- Welbungin
- Coordinates: 30°50′S 117°59′E﻿ / ﻿30.833°S 117.983°E
- Country: Australia
- State: Western Australia
- LGA(s): Shire of Mount Marshall;
- Location: 287 km (178 mi) ENE of Perth; 13 km (8.1 mi) east of Bencubbin;
- Established: 1923

Government
- • State electorate(s): Central Wheatbelt;
- • Federal division(s): Durack;

Area
- • Total: 875.3 km^{2} (338.0 sq mi)
- Elevation: 348 m (1,142 ft)

Population
- • Total(s): 35 (SAL 2021)
- Postcode: 6477

= Welbungin, Western Australia =

Welbungin is a small town located just off the Koorda–Southern Cross road 287 km from Perth in the Wheatbelt region of Western Australia.

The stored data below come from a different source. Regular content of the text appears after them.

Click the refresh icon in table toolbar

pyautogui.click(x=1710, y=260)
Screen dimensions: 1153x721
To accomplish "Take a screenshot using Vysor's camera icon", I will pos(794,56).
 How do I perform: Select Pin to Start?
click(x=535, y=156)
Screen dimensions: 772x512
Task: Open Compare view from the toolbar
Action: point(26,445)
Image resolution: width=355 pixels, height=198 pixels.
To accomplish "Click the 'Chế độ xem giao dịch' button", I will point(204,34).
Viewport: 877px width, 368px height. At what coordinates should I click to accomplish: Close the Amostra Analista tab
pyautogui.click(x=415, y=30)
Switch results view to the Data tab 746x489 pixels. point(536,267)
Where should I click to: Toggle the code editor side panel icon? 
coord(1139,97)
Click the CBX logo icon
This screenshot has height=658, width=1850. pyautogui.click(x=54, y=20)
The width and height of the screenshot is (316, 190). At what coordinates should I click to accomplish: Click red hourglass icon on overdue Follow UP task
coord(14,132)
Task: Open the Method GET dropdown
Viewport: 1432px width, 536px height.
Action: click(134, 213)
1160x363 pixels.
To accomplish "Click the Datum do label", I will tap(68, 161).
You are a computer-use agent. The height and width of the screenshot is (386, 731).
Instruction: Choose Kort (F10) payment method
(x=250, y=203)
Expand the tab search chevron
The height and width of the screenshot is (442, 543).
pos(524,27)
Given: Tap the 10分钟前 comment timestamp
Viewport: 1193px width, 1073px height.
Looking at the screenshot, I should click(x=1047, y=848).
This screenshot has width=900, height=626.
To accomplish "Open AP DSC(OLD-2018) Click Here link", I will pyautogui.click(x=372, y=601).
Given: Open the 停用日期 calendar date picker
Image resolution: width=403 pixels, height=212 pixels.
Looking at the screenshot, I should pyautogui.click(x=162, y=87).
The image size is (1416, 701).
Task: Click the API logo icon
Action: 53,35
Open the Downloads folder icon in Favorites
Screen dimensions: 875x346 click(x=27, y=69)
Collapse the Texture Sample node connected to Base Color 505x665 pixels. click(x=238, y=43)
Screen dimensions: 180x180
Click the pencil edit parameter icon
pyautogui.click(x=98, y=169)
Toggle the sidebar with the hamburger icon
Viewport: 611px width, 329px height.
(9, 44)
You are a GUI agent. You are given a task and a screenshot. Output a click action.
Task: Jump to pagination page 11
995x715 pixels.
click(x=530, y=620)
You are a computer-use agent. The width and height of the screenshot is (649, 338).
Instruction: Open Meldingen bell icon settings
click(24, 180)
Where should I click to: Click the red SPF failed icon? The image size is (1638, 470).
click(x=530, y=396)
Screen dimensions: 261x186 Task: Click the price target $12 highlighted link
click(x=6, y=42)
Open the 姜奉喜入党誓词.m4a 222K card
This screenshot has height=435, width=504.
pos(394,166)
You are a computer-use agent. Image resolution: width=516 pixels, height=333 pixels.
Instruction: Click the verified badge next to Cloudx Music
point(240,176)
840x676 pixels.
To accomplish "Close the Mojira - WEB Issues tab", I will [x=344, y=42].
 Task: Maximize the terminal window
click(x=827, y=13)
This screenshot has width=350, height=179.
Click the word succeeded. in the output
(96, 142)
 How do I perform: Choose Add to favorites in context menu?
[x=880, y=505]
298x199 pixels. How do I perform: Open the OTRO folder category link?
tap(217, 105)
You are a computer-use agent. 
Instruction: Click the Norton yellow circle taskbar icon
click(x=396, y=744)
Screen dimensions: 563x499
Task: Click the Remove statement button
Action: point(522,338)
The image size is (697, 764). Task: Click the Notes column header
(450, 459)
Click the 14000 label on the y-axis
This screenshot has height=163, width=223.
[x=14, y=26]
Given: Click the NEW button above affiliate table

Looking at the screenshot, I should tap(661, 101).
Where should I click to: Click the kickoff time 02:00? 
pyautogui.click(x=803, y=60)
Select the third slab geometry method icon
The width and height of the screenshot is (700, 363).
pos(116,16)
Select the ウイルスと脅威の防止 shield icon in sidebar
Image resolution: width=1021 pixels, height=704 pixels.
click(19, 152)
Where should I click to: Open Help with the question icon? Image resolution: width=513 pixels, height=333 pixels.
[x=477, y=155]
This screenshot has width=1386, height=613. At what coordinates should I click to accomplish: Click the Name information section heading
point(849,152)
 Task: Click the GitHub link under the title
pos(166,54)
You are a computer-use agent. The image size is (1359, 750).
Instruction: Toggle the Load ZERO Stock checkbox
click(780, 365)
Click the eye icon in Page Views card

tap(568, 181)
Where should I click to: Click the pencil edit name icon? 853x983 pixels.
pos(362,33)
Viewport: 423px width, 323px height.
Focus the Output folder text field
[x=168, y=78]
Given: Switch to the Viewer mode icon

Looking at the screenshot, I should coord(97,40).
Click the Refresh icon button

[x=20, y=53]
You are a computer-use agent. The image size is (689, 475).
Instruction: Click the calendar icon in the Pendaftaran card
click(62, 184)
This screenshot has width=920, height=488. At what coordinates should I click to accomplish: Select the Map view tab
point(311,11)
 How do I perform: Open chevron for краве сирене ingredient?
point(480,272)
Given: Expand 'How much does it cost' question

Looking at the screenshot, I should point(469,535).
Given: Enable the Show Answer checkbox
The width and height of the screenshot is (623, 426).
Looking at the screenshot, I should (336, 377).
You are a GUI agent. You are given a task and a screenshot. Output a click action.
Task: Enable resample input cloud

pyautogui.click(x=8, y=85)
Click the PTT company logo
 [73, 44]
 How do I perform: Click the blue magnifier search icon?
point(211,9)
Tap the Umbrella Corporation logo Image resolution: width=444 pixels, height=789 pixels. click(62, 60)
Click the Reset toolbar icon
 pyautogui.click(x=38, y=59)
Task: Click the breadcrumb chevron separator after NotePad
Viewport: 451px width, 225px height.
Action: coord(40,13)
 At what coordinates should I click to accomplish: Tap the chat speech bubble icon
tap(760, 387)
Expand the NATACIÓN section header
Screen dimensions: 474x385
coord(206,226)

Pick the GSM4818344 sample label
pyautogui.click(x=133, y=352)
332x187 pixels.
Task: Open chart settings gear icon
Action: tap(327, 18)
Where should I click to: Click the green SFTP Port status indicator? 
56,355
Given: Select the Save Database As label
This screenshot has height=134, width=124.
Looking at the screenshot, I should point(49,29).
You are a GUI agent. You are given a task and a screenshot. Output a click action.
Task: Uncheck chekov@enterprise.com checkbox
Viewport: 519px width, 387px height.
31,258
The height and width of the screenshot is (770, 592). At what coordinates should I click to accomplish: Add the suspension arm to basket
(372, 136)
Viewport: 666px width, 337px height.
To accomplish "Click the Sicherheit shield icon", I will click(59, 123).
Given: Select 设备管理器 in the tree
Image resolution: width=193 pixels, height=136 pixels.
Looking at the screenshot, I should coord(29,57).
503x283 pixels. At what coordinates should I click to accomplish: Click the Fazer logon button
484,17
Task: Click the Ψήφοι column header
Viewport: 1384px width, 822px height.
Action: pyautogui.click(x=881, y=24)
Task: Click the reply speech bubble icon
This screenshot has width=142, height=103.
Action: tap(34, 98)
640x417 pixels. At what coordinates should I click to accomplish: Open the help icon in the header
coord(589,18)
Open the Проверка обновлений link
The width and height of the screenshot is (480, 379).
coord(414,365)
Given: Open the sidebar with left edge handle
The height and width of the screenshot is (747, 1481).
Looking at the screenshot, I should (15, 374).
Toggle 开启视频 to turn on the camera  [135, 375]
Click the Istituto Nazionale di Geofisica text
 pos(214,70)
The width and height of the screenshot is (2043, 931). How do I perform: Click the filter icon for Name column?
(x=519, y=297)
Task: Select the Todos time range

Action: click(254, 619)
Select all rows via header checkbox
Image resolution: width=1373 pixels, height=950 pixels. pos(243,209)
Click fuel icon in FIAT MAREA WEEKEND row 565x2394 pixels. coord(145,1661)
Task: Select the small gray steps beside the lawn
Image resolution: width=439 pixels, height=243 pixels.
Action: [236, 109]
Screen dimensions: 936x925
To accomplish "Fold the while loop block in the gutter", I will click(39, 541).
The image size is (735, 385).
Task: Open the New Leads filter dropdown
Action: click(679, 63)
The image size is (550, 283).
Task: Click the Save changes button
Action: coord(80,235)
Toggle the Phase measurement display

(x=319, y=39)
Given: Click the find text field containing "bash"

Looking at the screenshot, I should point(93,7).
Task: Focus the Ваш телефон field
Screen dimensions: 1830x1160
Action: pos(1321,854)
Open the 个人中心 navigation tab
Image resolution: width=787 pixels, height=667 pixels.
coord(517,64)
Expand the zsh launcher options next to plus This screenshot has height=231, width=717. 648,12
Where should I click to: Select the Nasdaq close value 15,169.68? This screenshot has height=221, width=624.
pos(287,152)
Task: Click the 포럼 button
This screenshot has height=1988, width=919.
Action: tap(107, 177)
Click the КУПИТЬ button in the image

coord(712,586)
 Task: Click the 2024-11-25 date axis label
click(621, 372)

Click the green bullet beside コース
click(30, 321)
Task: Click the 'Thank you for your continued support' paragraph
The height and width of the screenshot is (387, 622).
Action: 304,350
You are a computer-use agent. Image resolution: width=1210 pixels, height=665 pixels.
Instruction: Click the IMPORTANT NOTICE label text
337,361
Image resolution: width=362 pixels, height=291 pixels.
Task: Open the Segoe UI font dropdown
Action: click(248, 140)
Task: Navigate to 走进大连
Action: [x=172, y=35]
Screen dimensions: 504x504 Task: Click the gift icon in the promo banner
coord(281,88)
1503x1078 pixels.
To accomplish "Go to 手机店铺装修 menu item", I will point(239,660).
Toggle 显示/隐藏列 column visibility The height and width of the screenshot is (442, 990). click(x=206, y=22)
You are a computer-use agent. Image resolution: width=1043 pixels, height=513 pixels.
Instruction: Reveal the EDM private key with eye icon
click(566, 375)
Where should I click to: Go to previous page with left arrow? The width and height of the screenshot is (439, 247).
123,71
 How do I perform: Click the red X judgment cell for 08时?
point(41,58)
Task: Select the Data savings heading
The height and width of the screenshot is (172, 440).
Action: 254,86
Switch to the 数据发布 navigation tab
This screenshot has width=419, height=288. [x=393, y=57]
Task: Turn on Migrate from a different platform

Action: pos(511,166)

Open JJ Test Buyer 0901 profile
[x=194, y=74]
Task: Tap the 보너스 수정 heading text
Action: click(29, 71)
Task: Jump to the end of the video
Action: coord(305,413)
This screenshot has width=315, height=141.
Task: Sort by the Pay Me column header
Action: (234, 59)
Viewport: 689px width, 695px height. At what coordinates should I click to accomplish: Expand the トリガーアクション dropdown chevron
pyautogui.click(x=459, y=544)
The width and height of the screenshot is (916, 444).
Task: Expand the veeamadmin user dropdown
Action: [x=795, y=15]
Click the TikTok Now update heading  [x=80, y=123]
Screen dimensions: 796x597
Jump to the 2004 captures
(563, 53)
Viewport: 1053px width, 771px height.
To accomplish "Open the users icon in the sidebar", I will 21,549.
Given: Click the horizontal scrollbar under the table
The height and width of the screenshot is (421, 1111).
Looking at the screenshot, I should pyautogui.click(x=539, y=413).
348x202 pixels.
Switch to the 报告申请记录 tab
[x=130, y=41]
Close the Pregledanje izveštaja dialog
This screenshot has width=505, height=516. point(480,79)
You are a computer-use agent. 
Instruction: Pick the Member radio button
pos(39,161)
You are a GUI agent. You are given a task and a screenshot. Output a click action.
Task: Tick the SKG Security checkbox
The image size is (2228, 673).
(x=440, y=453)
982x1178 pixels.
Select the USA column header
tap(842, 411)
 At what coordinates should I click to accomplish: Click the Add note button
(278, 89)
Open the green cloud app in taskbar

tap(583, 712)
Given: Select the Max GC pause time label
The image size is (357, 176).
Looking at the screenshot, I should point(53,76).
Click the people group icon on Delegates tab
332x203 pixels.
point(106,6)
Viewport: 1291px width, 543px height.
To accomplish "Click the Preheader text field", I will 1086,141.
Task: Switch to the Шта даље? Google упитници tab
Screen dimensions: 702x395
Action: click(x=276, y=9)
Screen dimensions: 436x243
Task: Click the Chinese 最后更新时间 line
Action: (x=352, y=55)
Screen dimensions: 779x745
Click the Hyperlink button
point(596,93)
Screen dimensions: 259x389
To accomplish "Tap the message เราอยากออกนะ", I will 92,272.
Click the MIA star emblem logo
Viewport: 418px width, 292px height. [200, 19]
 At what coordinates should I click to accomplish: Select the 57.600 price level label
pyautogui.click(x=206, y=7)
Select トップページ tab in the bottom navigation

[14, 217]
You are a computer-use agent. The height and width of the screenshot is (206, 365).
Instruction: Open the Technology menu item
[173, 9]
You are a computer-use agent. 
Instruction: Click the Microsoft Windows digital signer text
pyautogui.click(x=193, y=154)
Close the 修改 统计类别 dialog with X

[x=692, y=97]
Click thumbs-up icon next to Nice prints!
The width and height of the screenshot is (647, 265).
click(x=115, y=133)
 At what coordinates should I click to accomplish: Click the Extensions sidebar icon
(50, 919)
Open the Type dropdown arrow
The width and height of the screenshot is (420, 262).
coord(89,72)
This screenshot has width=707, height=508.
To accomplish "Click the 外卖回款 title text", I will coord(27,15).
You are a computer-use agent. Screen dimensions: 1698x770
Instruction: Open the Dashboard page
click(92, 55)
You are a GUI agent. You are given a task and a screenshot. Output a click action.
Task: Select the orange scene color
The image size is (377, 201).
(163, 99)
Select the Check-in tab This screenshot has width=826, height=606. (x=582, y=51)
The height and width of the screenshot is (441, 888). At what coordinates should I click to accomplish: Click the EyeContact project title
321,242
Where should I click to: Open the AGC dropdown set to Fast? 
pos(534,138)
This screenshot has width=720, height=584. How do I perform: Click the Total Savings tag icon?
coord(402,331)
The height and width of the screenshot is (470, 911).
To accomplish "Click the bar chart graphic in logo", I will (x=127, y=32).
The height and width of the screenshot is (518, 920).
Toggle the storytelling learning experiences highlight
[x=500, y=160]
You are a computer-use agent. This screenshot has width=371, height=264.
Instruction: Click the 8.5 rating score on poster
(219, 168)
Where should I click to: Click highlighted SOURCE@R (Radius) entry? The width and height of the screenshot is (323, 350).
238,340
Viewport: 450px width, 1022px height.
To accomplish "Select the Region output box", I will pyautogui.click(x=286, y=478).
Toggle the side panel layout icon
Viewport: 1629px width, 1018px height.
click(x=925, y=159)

Land was reserved in the area for a town hall as early as 1915 but it was not until the extension of the railway line from Mount Mashall to Lake Brown was planned to pass close by and that a station would be established in 1921 that the local primary producers association began to campaign for a town to be gazetted. The area was also known locally as Polkinghome's Corner but was gazetted in 1923 as Welbunging. The spelling was later changed to its current spelling in 1944. The name of the town is Aboriginal in origin and was first recorded in 1889 by early surveyors after the name of a nearby hill.

In 1932 the Wheat Pool of Western Australia announced that the town would have two grain elevators, each fitted with an engine, installed at the railway siding.

The surrounding areas produce wheat and other cereal crops. The town is a receival site for Cooperative Bulk Handling.